Mas para que essa necessidade de “registro profissional”? Para se ter acesso a certos benefícios trabalhistas. Faço notar que a CLT de 1942 (Consolidação das Leis do Trabalho) garantia, por exemplo, aos filhos dos artistas circenses o direito de se matricularem nas escolas onde o circo se encontrava (eram circulantes, e os garotos tinham assim garantido o direito à educação). A mesma Lei, entretanto, excluía os artistas de teatro de certos benefícios e garantias – expressamente. E isso tudo só foi revogado com a Lei 6533 de maio de 1978.

Sim, este é o número da “nossa” Lei, cujo decreto regulamentador tem o número 82385, do mesmo ano.

Vamos discutir, então: em primeiro lugar uma lei regulamentadora do exercício da profissão é, obviamente, uma lei para “fechar a porteira”, como se diz. Ou seja, para extirpar os maus profissionais, ou curiosos, ou etc… de certa ocupação (por que chamamos certos maus motoristas de “barbeiros”? Porque antes das faculdades de medicina o ofício era exercido pelos fígaros, que ficaram famosos com as sangrias, que faziam com a mesma navalha com que barbeavama os fregueses, daí o peso pejorativo do termo – “barbeiro”por extensão, significaria aquele que não conhece o ofício). Esse é o espírito de uma lei regulamentadora, é uma defesa corporativa – sem meias palavras.
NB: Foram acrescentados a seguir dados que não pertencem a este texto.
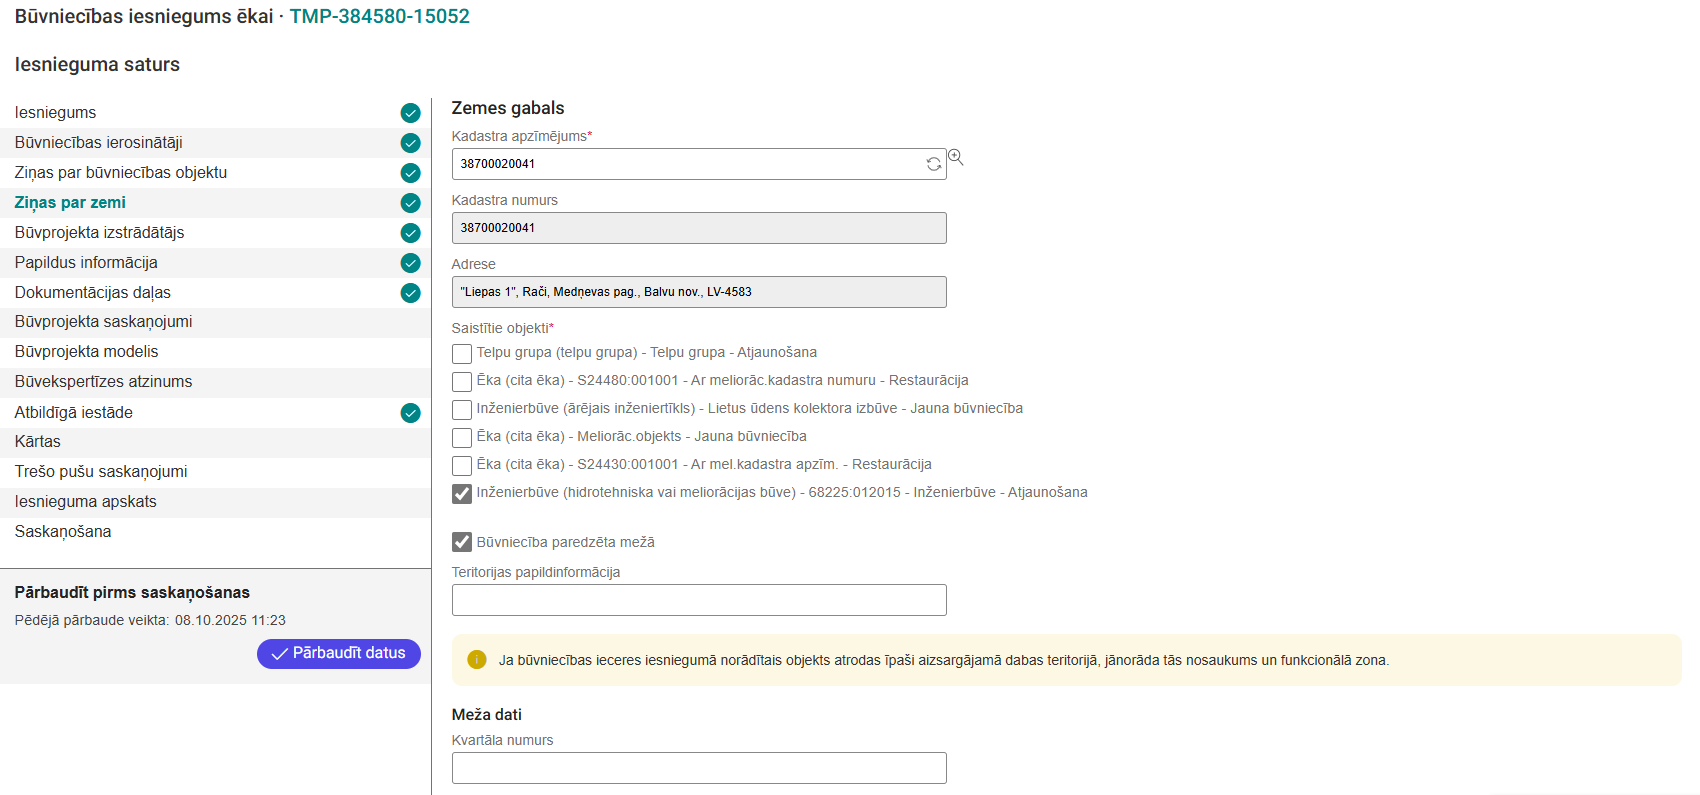Tick Lietus ūdens kolektora izbūve checkbox
Image resolution: width=1700 pixels, height=795 pixels.
tap(462, 410)
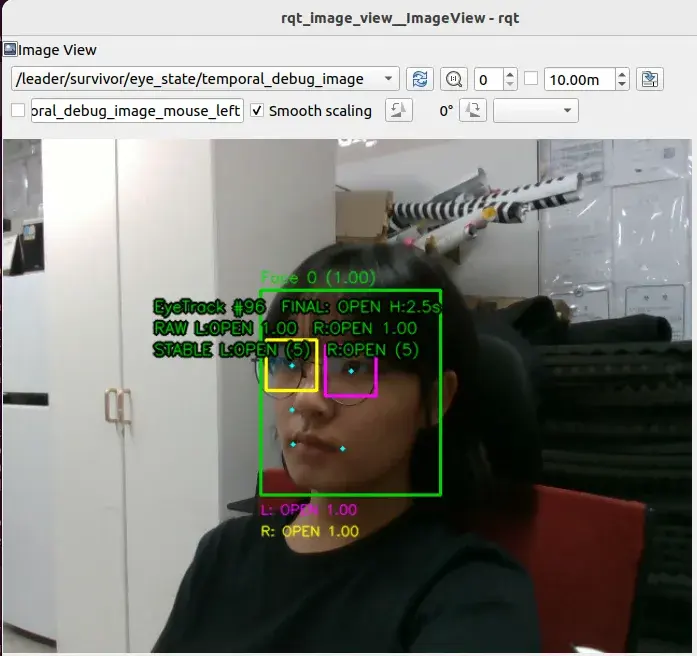Increase the 10.00m max range value
The image size is (697, 656).
tap(622, 74)
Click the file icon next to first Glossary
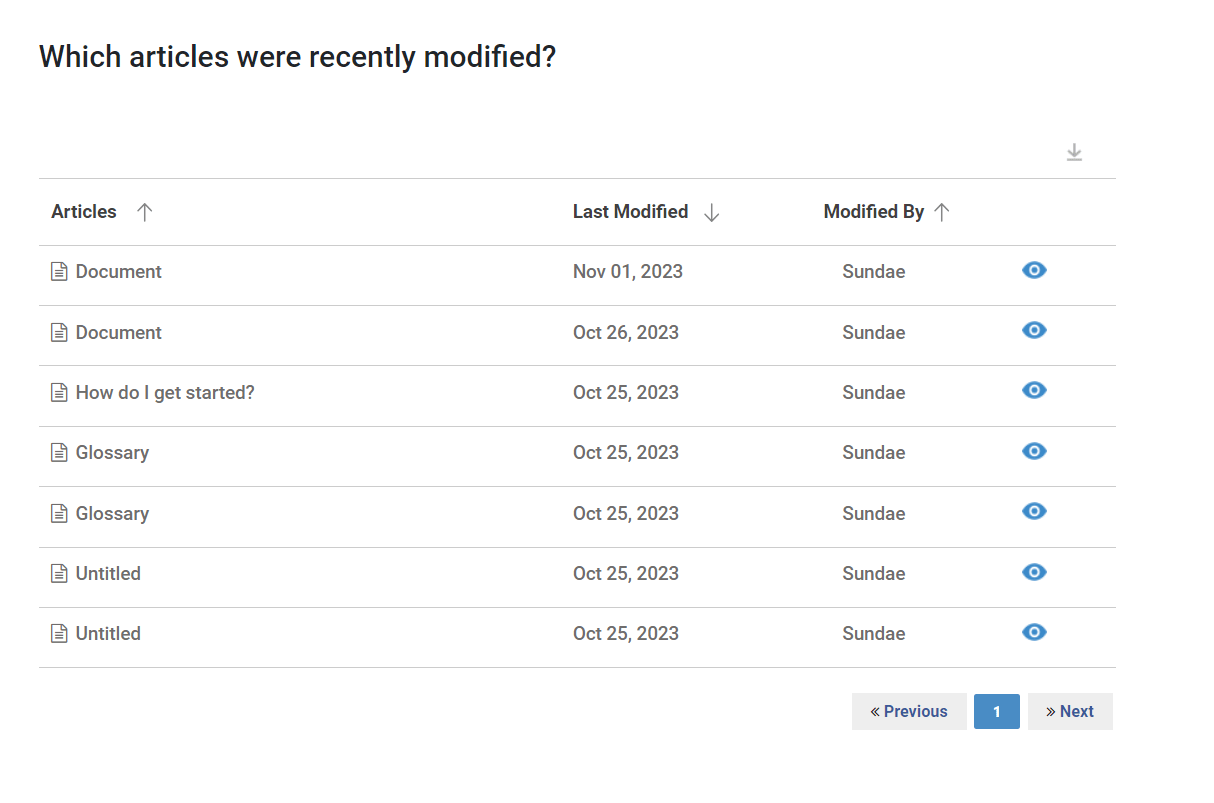The height and width of the screenshot is (803, 1214). 59,453
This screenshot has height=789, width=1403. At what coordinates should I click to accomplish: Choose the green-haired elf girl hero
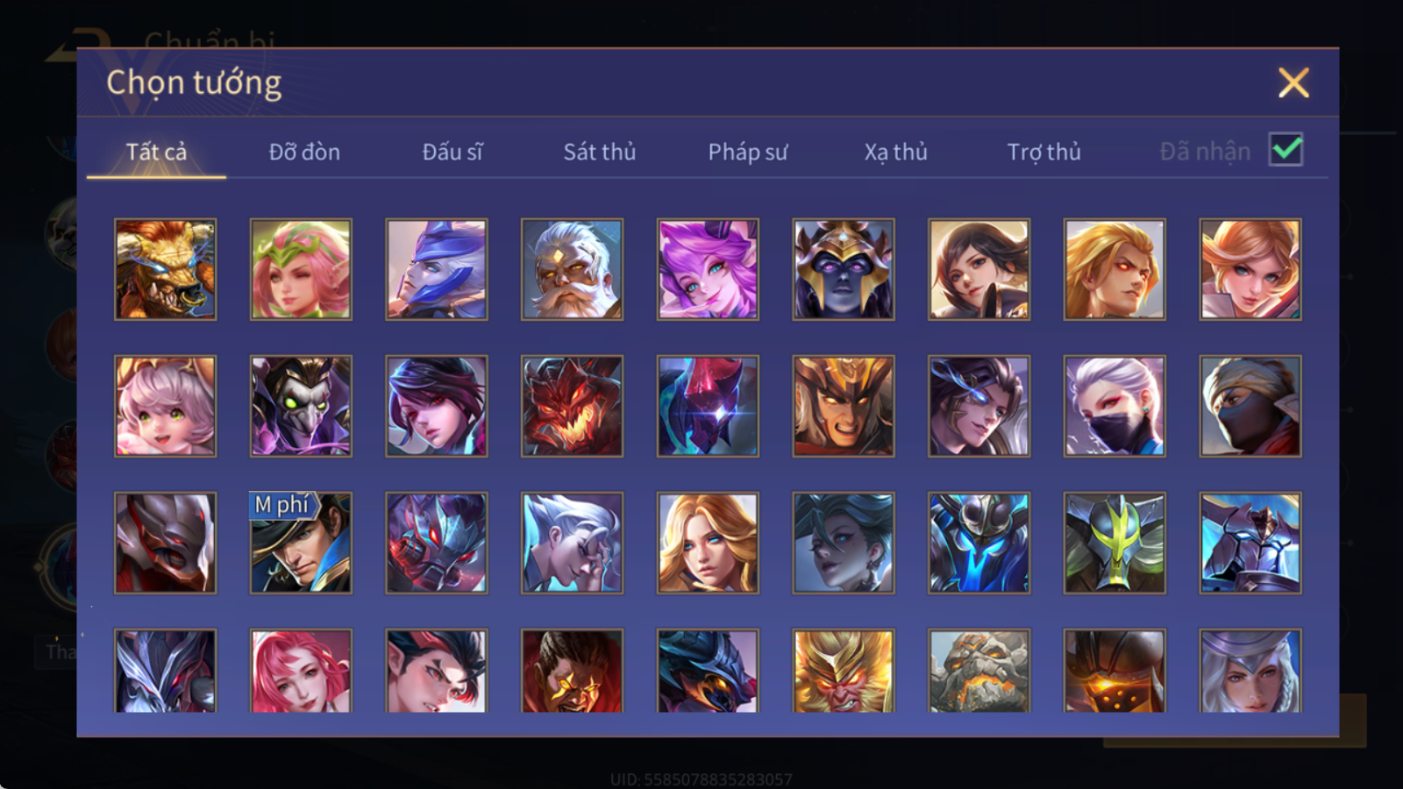[301, 270]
Outra questão – e podemos continuar a discutir, é claro, é a questão da vocação, talento, etc, que tem bases no movimento romântico e até no “Sturm und Drung” do século 18.
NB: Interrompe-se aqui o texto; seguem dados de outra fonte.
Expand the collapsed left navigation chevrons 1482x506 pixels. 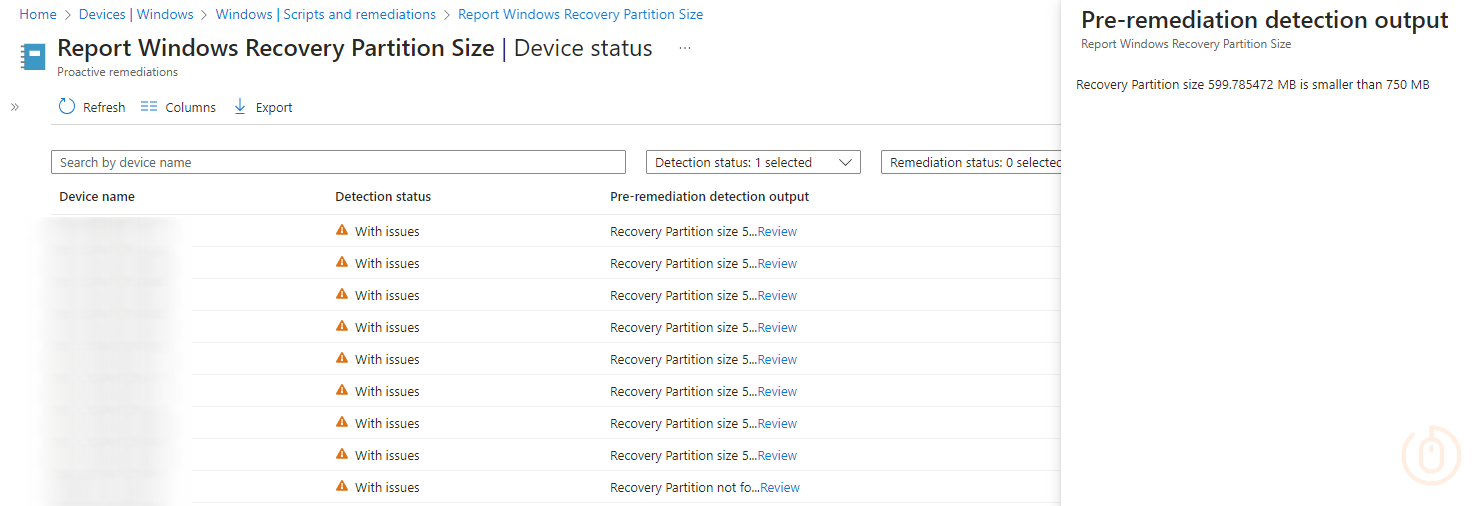15,107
A lei é de 1978. Eu a conheço bem. Mas o tempo passou, os cenários mudam e eu também já não penso – ufa! – como pensava em 1978. A discussão está aberta e o que defendi então, posso muito bem criticar.

Mas de uma coisa tenho certeza: com ou sem necessidade de se fazer uma escola para ser ator eu sempre escolheria estudar, estudar, estudar…

Saudações Teatrais!

Amilton Monteiro


Responses

  1. Muito bom o post. Esclarecedor. Eu já havia escutado isso de Suzana Vieira, eu tinha cerca de 13 ou 14 anos.
    Ela destacou essa parte de ter a mesma carteira que tinham as meretrizes!!!